First, I have to mention the gorgeous cover, which this picture doesn’t fully depict. The gold letters are raised against a rich, deep navy background resembling curtains, which, taken with the “silk” in the title, evoke a sense of luxury. It begs readers to peek behind it to see what treasures lie within. What I found was a treat indeed, but I also realized that the title and cover art are ironic in a devastating way.
The adventure, set in 1890, begins inauspiciously enough with an art dealer, Edmund Carstairs, contacting Sherlock Holmes to say he believes he’s being stalked by a thug wearing a flat cap who has followed him from America. Carstairs believes the man plans to do him harm. Holmes brings in the Baker Street Irregulars, a group of street urchins, to help. Things go awry, dead bodies start to appear, and the case turns out to be much more sinister and far-reaching than either Holmes or Watson could have imagined.
Anthony Horowitz has done something clever. This being the first Holmes novel the Arthur Conan Doyle estate has ever commissioned, the author decided to make it darker than any story in the official canon. It neatly explains why it’s coming to light now—it’s so disturbing, Watson left instructions saying it could only be published a hundred years after his death—while also making it contemporary, because the subject matter is not something Conan Doyle could have written about in his day.

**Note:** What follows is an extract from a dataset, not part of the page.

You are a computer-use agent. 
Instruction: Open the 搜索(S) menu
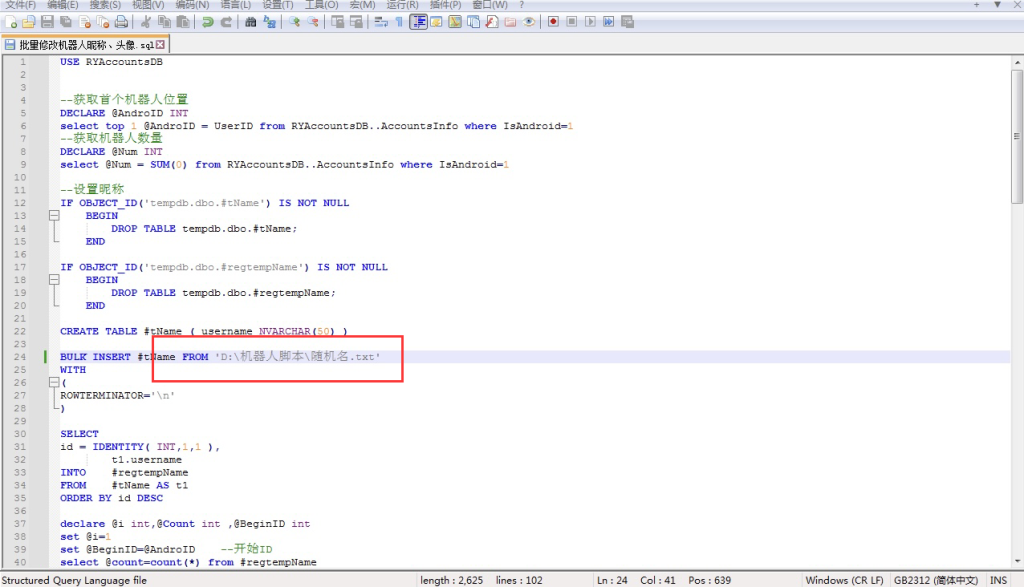[104, 5]
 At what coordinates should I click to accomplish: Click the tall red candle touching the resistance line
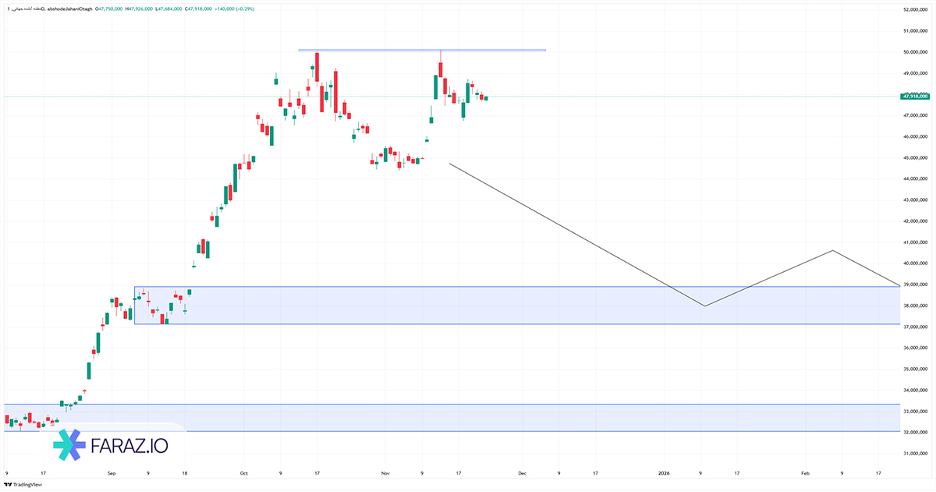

Horowitz captures Watson’s narrative voice quite well, throwing in lots of familiar elements (“When you have eliminated the impossible…”) and characters—Mrs. Hudson, Mycroft, the Irregulars, Inspector Lestrade (painted in a more benevolent light here), and perhaps even a certain professor. The author has created not just one but two mysteries, both compelling, and then weaves them together in a way that seems effortless and as smooth as, well, silk. This is a must-read for hardcore fans, while also being an elegant introduction to those calling at 221B Baker Street for the first time.